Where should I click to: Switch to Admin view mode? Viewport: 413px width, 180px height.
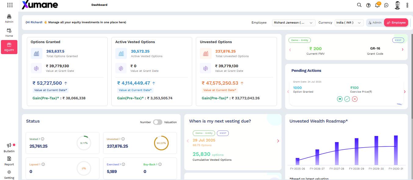tap(375, 23)
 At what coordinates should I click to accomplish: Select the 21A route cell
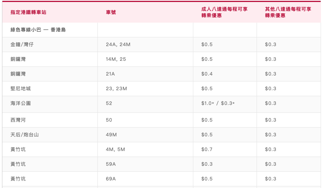(x=110, y=74)
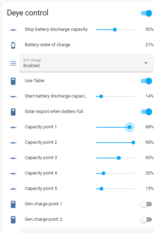Image resolution: width=154 pixels, height=233 pixels.
Task: Click the slider icon beside Capacity point 3
Action: (13, 158)
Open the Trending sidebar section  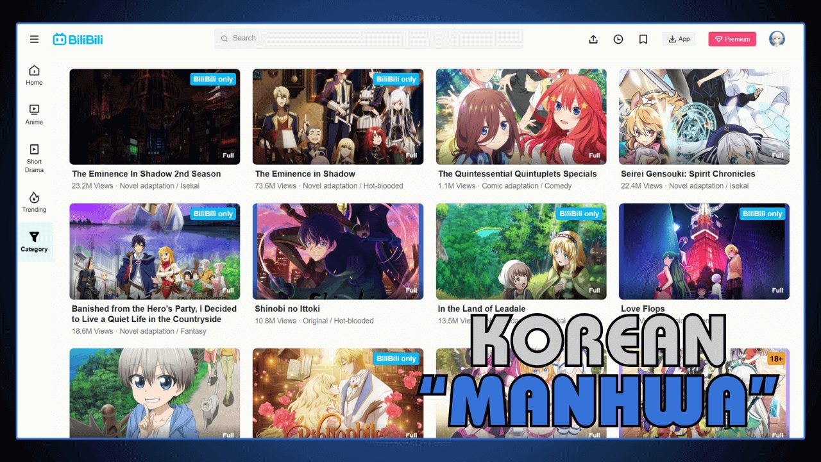click(34, 201)
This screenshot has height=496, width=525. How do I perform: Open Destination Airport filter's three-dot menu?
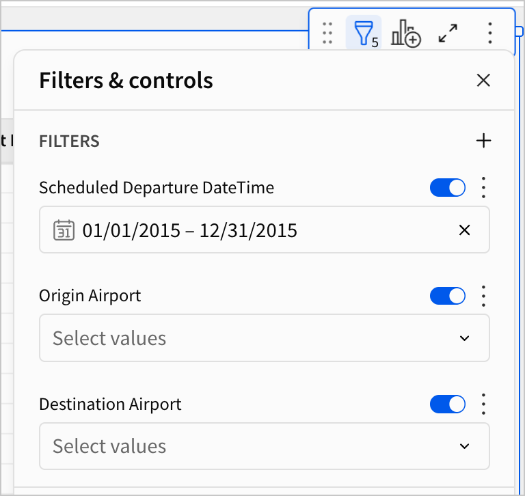coord(483,404)
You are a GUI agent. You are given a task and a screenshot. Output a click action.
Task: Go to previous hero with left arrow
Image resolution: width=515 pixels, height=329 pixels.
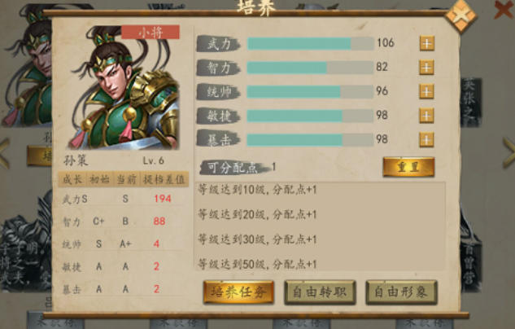(4, 154)
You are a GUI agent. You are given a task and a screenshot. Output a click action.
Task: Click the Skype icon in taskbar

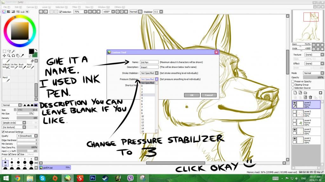coord(42,178)
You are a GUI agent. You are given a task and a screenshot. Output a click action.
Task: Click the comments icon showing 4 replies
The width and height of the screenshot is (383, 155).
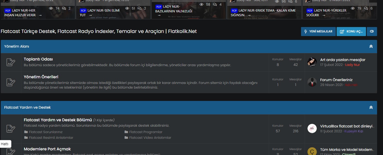pos(215,4)
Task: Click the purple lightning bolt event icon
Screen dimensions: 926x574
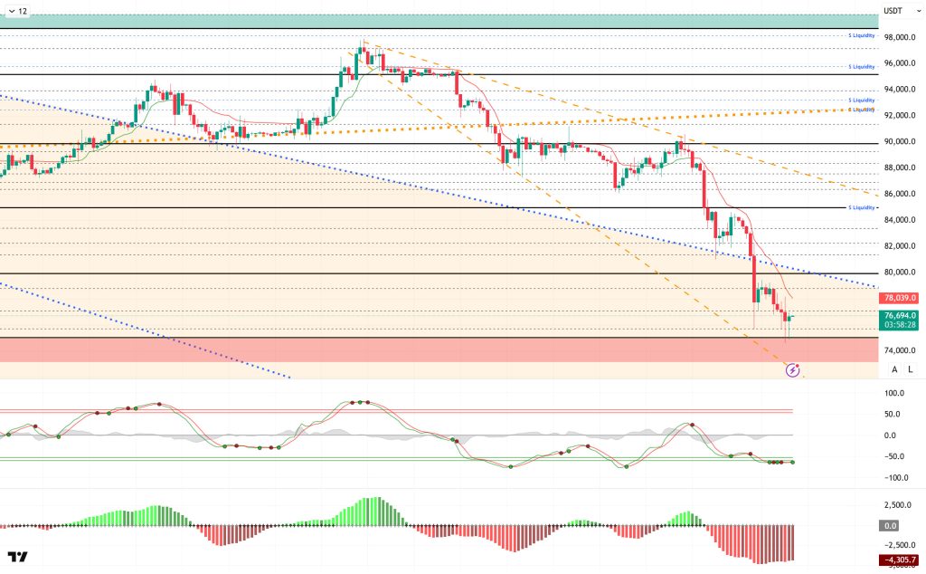Action: [x=793, y=369]
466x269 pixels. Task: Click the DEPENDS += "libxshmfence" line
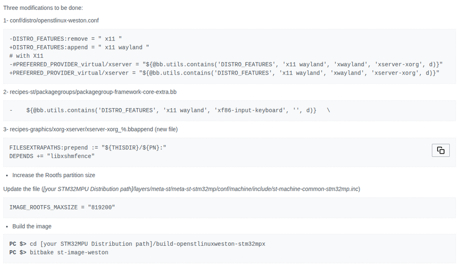pyautogui.click(x=52, y=156)
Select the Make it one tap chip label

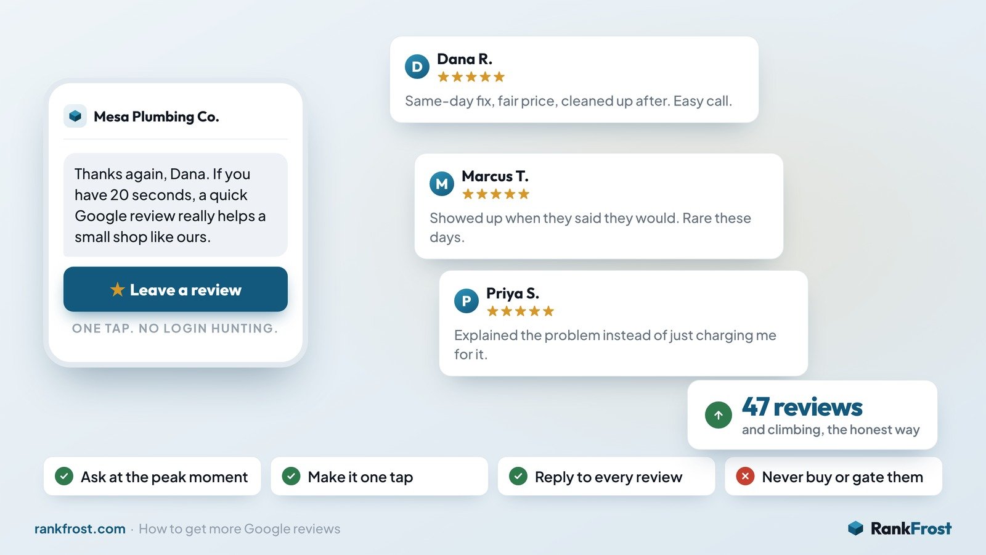(361, 477)
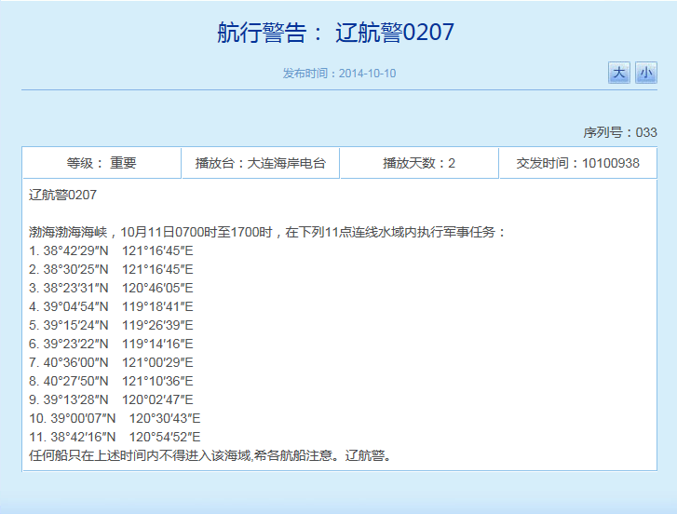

* **Work order**
Please leave out the pictures while you copy exactly the lines from the one containing "Task: Click the purple" through the end of the records.

* **Solution to this problem**
Task: Click the purple lightning bolt event icon
Screen dimensions: 926x574
Action: [x=793, y=369]
466x269 pixels. Task: Click the DEPENDS += "libxshmfence" line
pyautogui.click(x=52, y=156)
Select the Make it one tap chip label

(361, 477)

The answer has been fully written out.